Speaker
Description
Dynamic Mode Decomposition (DMD) is a data-driven tool for capturing complex nonlinear dynamics. It can be used to identify, analyze and forecast dynamical systems $x_{k+1}=F(x_k)$ governed by an unknown or complex mapping $F$ using only observed snapshots $s_1,s_2,...,s_{n+1}$. If we denote $X := (s_1 \ s_2 \ \cdots \ s_n)$, $Y := (s_2 \ s_3 \ \cdots \ s_{n+1})$, finite-dimensional approximation of the governing function $F$ is a matrix $A$ such that $ A X \approx Y$ in the least-squares sense.
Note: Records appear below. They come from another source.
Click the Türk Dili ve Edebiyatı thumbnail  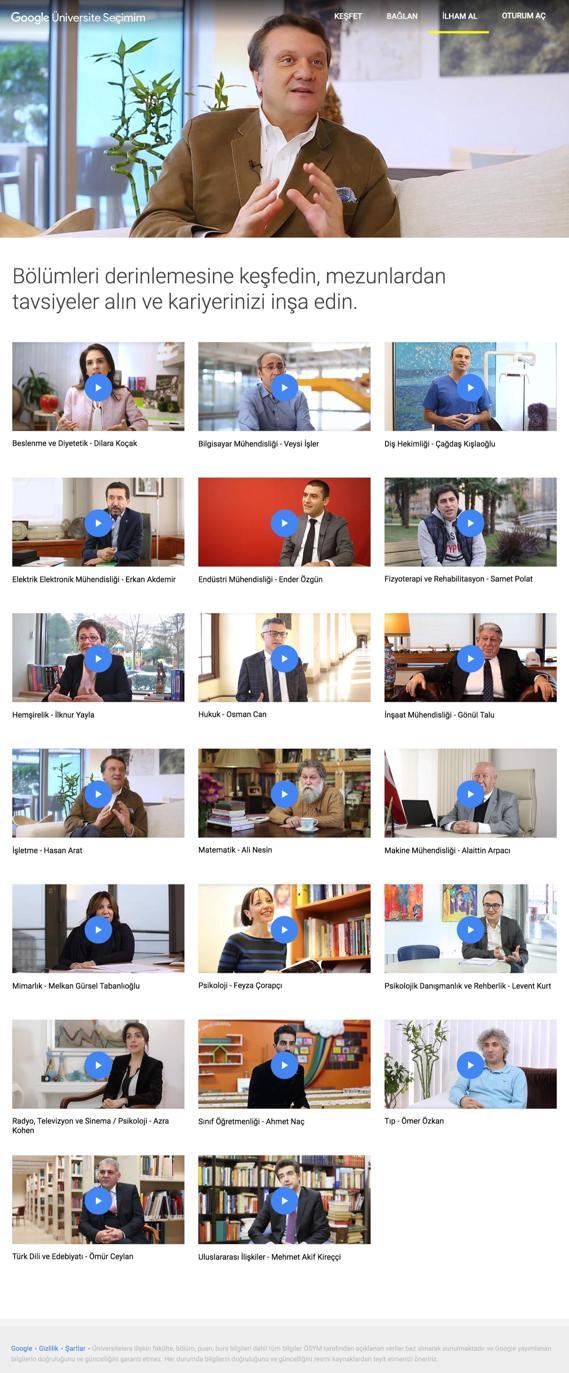pyautogui.click(x=98, y=1199)
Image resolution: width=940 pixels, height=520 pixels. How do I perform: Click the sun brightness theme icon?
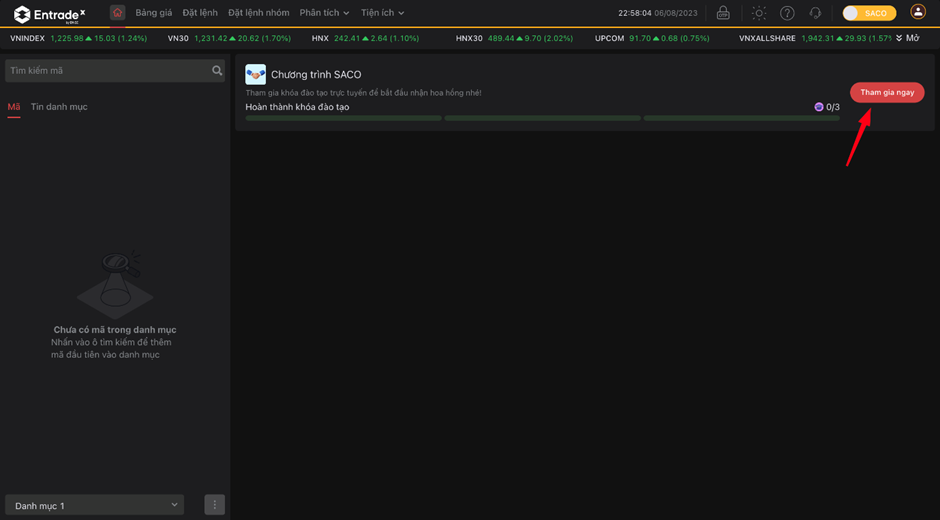pyautogui.click(x=759, y=13)
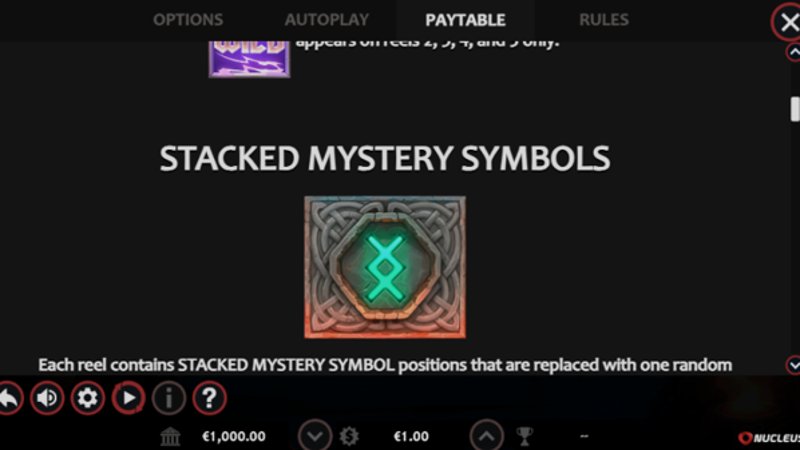Image resolution: width=800 pixels, height=450 pixels.
Task: Click the trophy win icon
Action: coord(524,437)
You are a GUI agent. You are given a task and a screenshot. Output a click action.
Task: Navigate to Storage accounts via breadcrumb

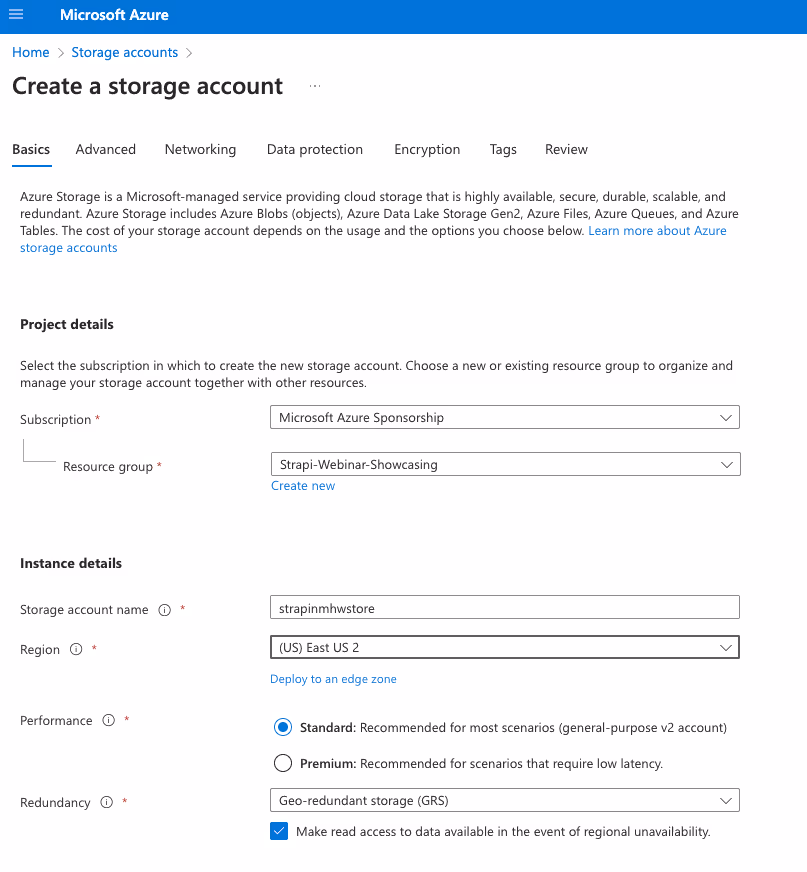pyautogui.click(x=124, y=51)
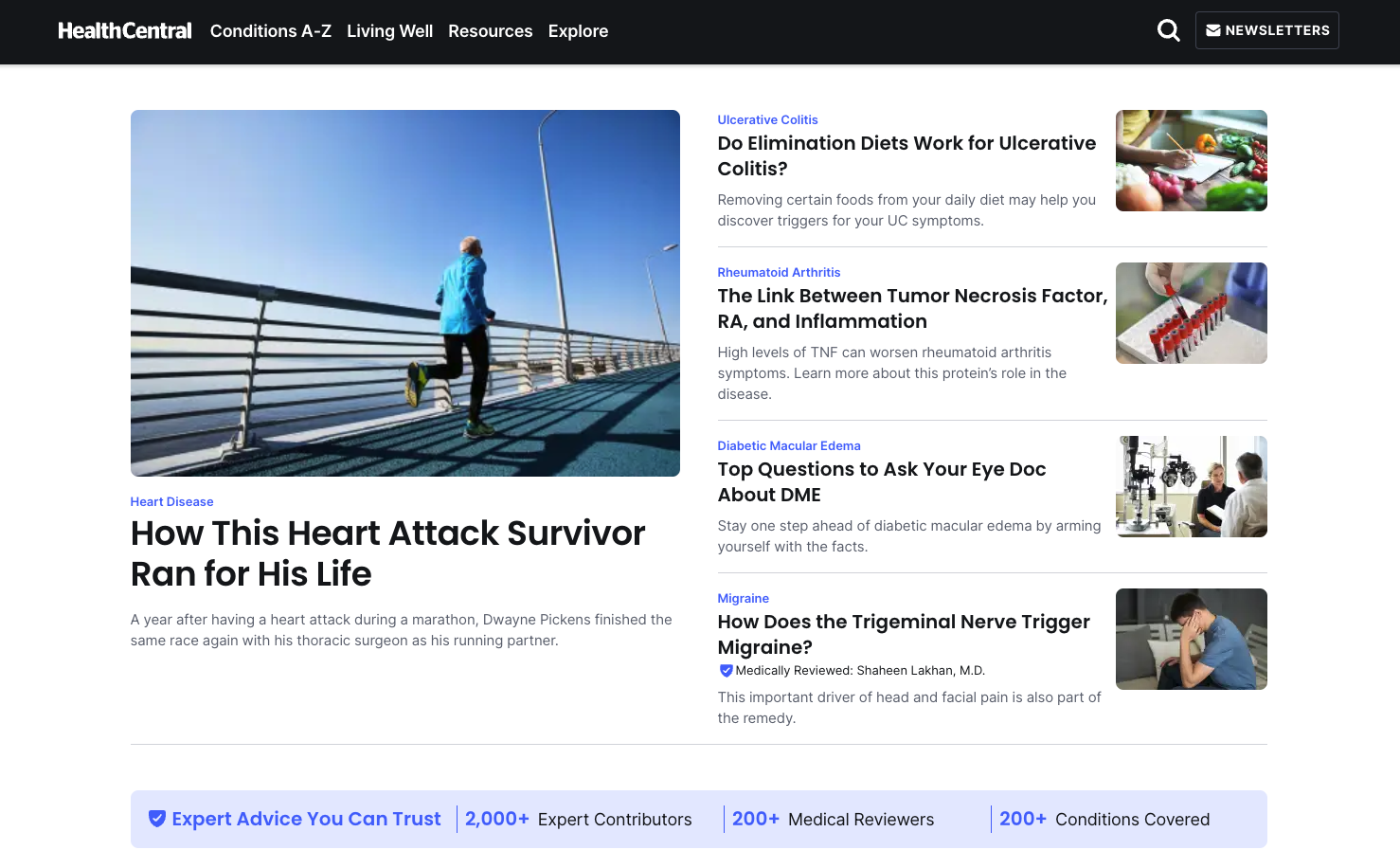Click the elimination diets article headline
This screenshot has width=1400, height=868.
coord(906,155)
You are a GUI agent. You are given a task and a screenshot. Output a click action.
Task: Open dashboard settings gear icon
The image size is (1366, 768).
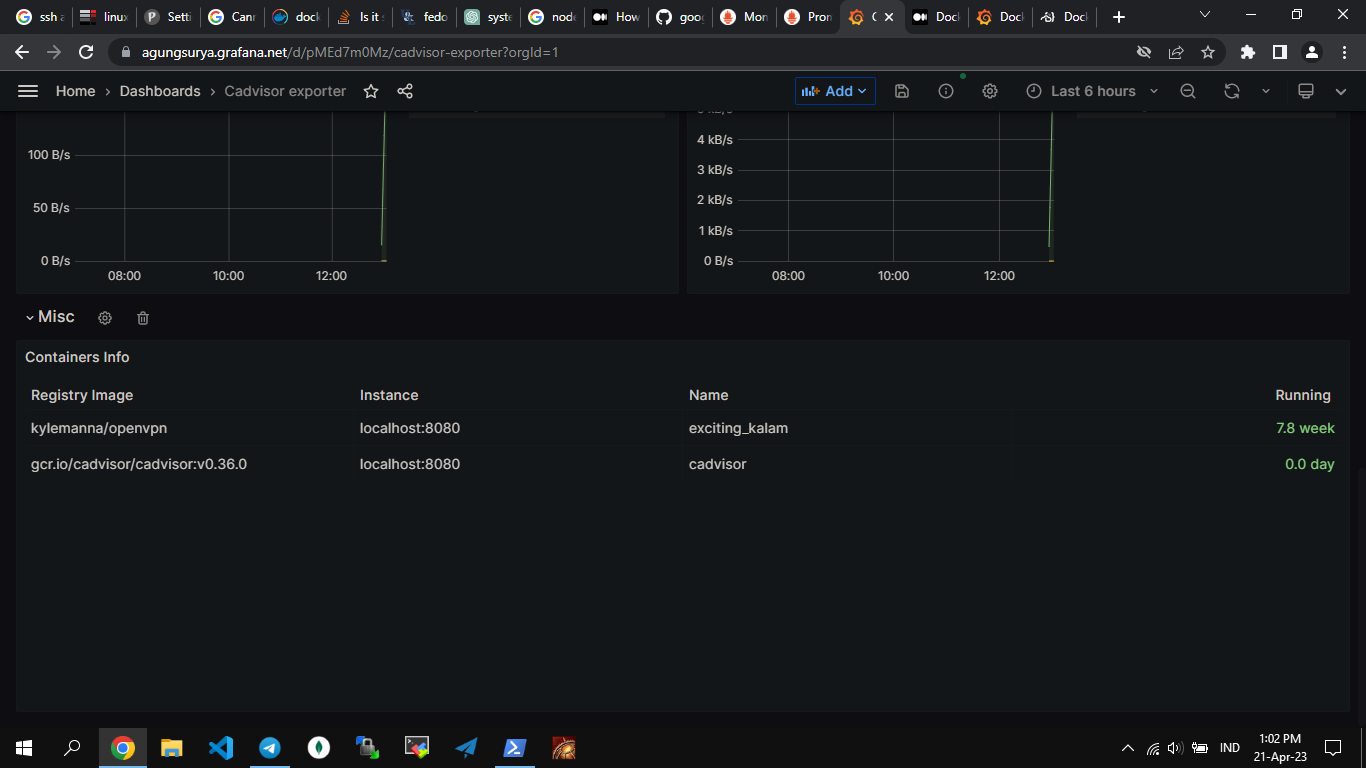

In a streaming application DMD has to be recomputed over a widening data window. If we denote a rank-revealing orthonormal decomposition of $X = Q_x\tilde X$ and $Y = Q_y \tilde Y$, Hemati et al. (2014) propose updating Rayleigh-Ritz matrix $$ Q_x^TAQ_x = (Q_x^TQ_y)(\tilde Y \tilde X^T)(\tilde X \tilde X^T)^{-1} =: (Q_x^TQ_y) G_{y,x} G_x^{-1} $$ via updates of $Q_x, Q_y, G_{y,x}$ and $G_x$. Smaller size and special structure of $G_{y,x}$, $G_x$ make them easy to update. However, since $$\tilde Y \tilde X^T (\tilde X \tilde X^T)^{-1} = \tilde Y \tilde X^\dagger$$ this formulation increases the condition number $\kappa(\tilde X\tilde X^T) = \kappa(\tilde X)^2$ making further computation potentially unstable. Additionally, since $X$ and $Y$ only differ up to one column, maintaining and updating two separate orthogonal matrices seems redundant. Our approach is based on low-rank orthogonal decomposition of $S = Q\tilde S$ where $S = (s_1 \ s_2 \ \cdots \ s_{n+1} )$. This way we only have to store and update one orthogonal basis $Q$. We propose an alternative formulation $$\tilde Y \tilde X^{-1} = (\tilde Y\tilde Q)T^{-1} =: G_{y,q}T^{-1}$$ using LQ or RQ decomposition of $\tilde X = T\tilde Q^T$ that avoids the squaring of the condition number while maintaining the same matrix sizes and simple updates. Our numerical analysis and numerical experiments demonstrate better numerical properties that result in better forecasting skill.